**INSTRUCTIONS TO FOLLOW:**
Below is a listing with pictures in it; transcribe exactly the lines from the one that has "This screenshot has width=1200, height=626." through the one that has "Where should I click to: Click the arrow", and omit those pictures.

*** Block opens ***

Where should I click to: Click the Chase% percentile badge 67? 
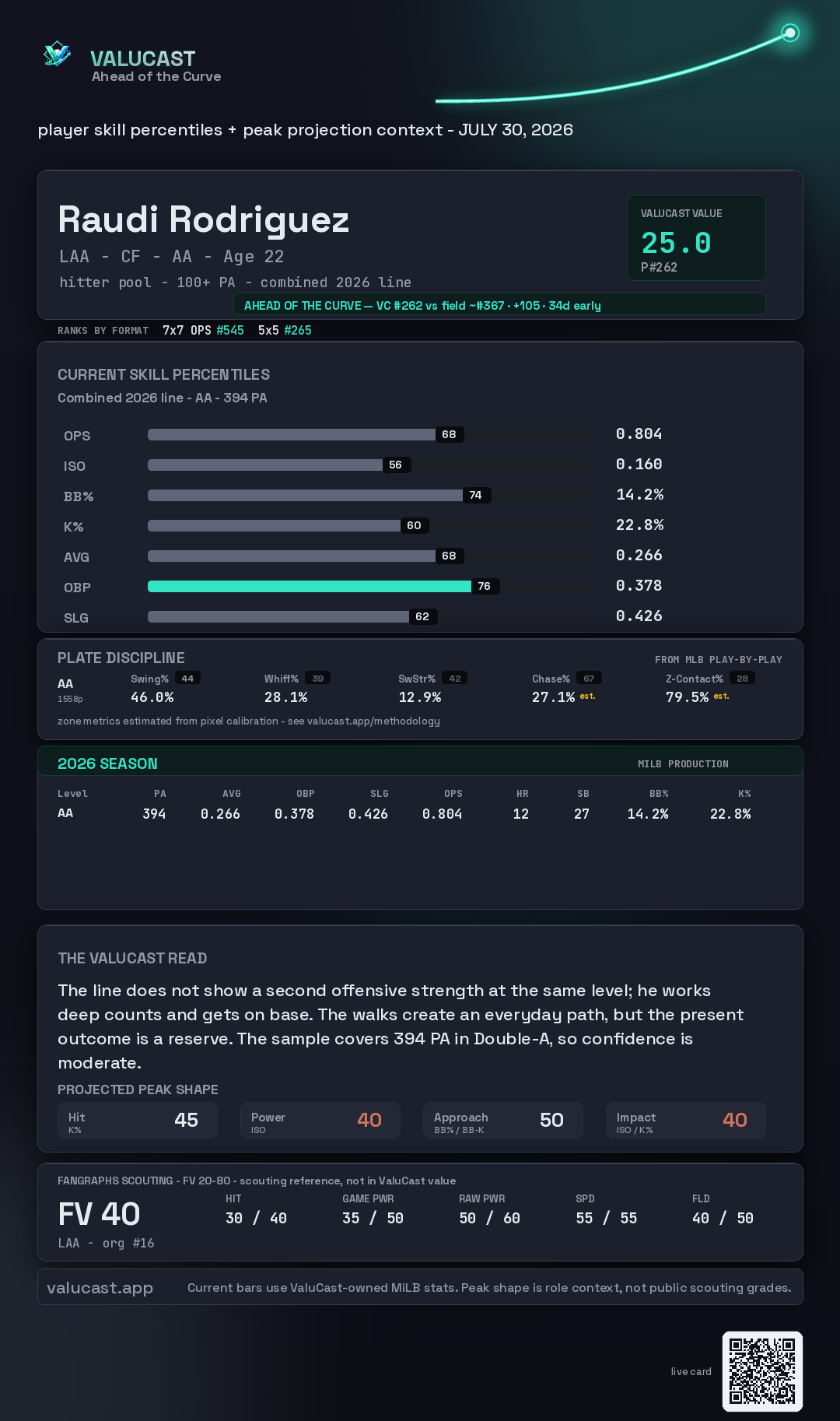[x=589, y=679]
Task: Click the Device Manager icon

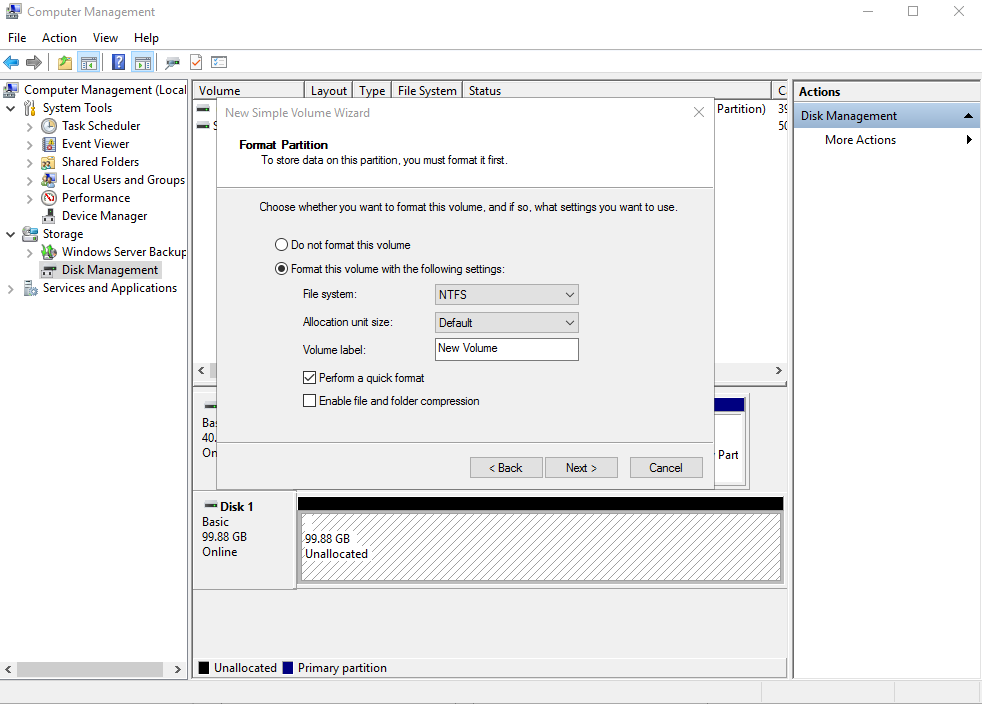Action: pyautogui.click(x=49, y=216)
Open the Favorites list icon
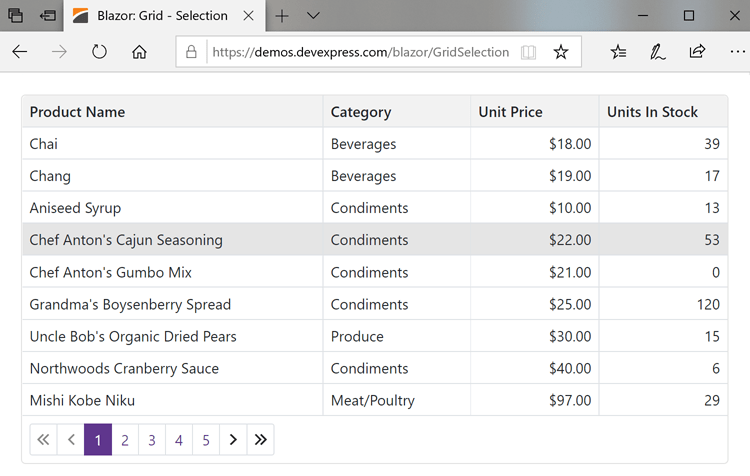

*** Block closes ***
*** Block opens ***

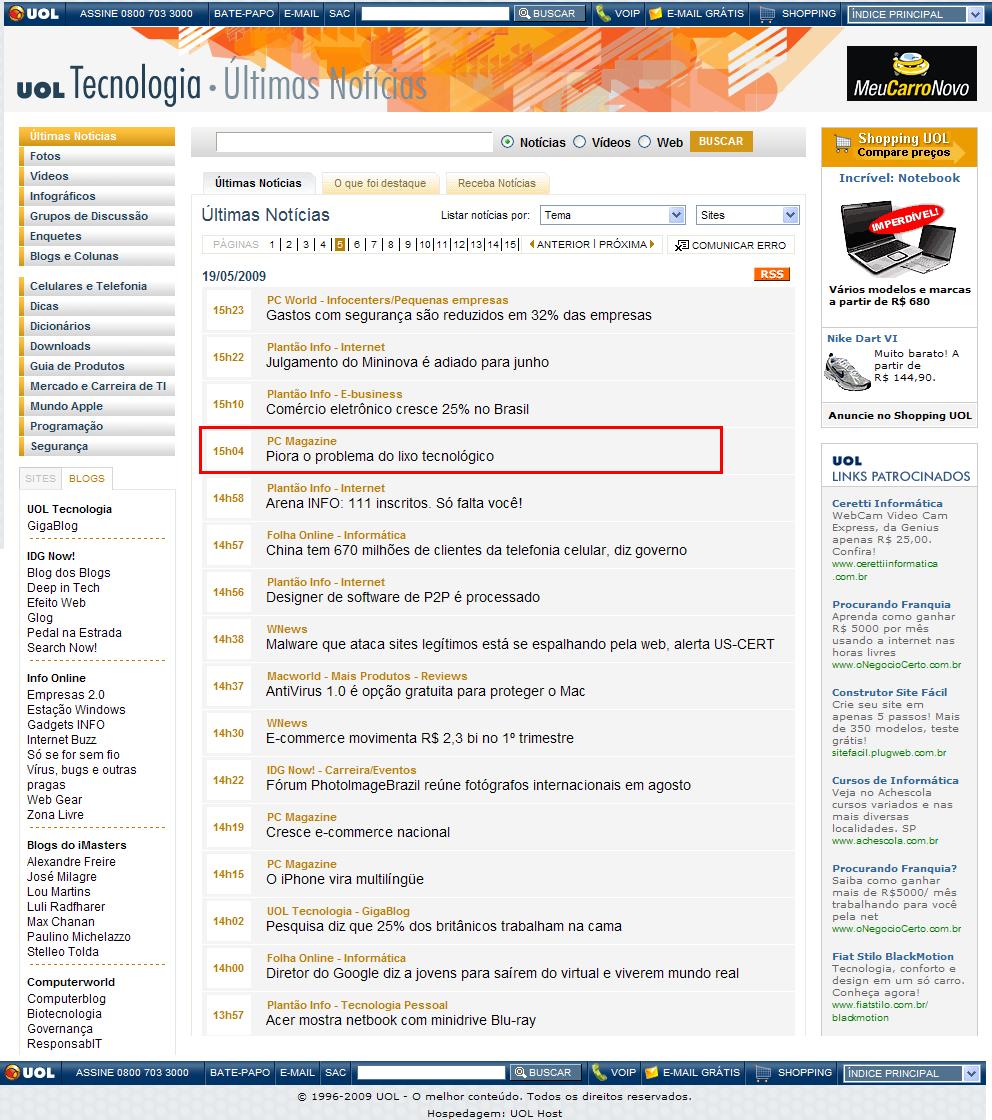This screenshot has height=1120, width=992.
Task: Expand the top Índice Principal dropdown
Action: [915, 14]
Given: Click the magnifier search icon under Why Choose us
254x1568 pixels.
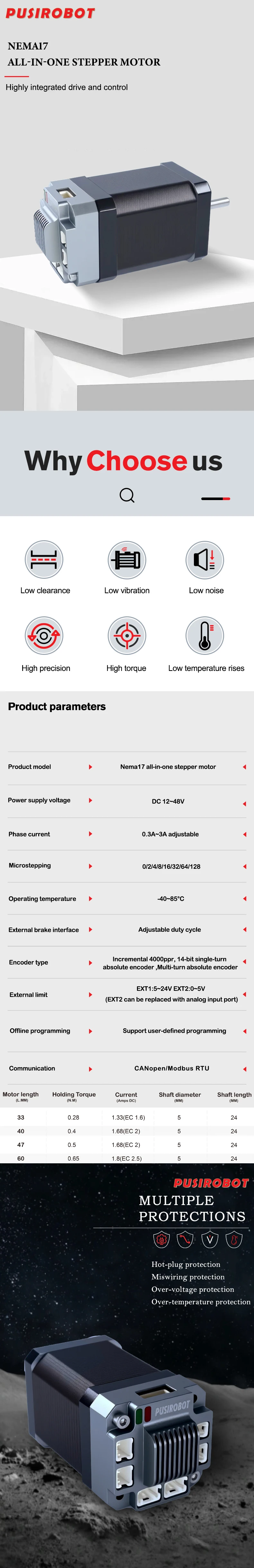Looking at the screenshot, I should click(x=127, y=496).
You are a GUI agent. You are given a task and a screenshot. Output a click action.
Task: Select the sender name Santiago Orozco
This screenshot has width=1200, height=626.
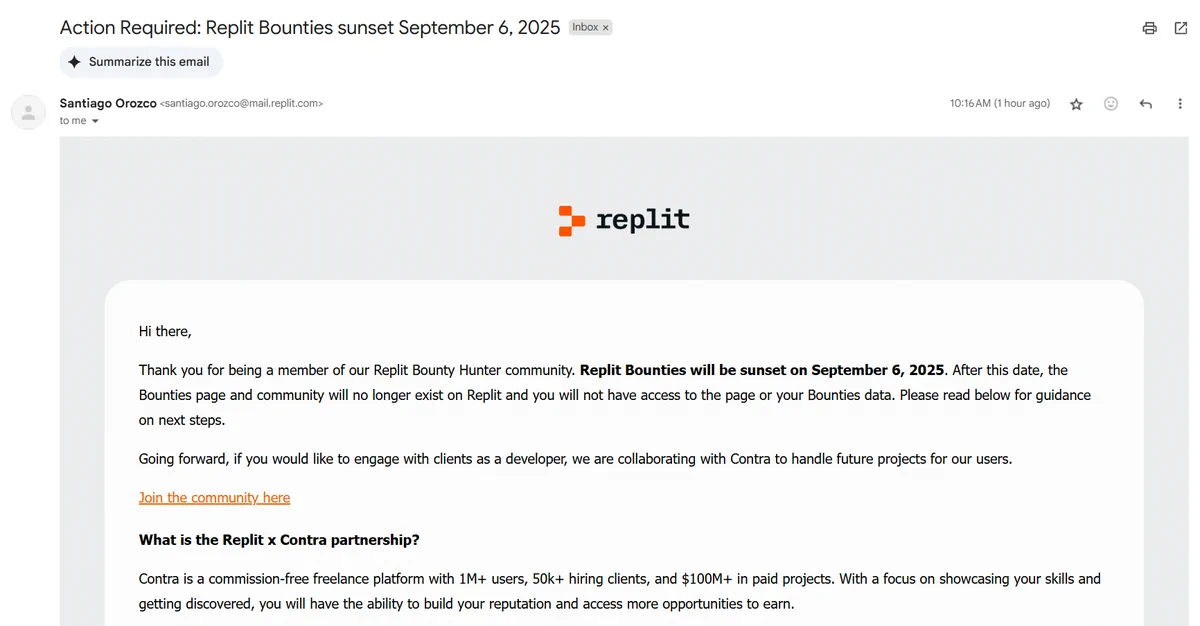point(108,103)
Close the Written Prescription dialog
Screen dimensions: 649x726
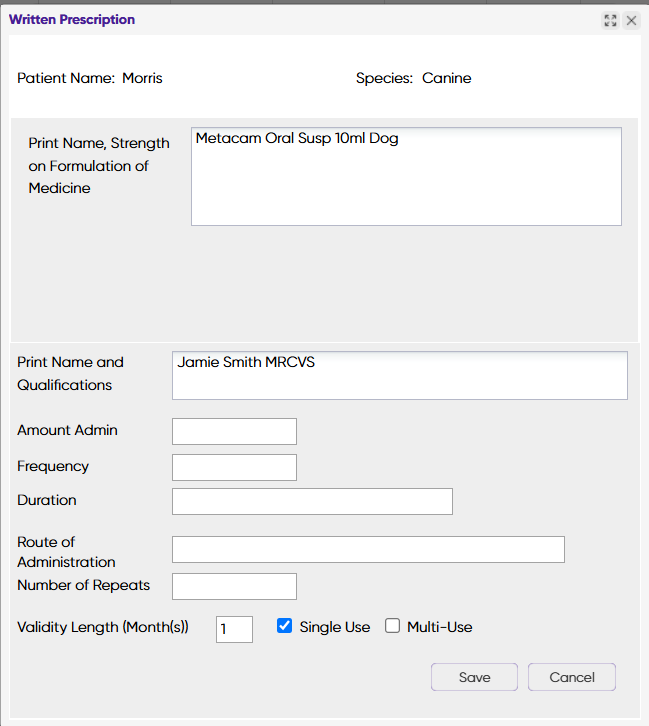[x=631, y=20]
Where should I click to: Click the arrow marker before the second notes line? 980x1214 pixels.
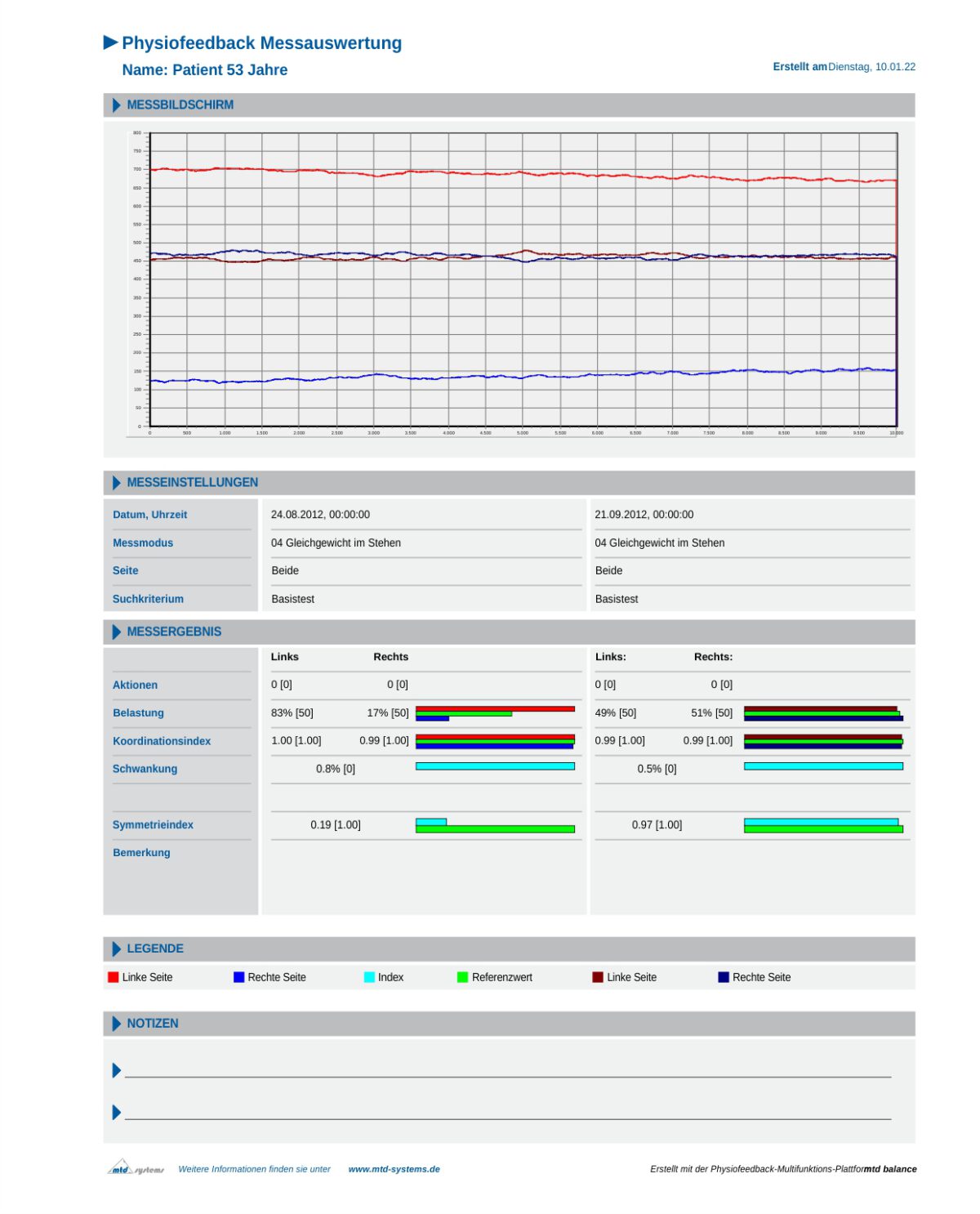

*** Block closes ***

**SOLUTION TO THE EXERCISE:**
This screenshot has width=1200, height=626.
point(108,103)
Close the Written Prescription dialog
Screen dimensions: 649x726
[x=631, y=20]
Where should I click to: Click the arrow marker before the second notes line? 980x1214 pixels.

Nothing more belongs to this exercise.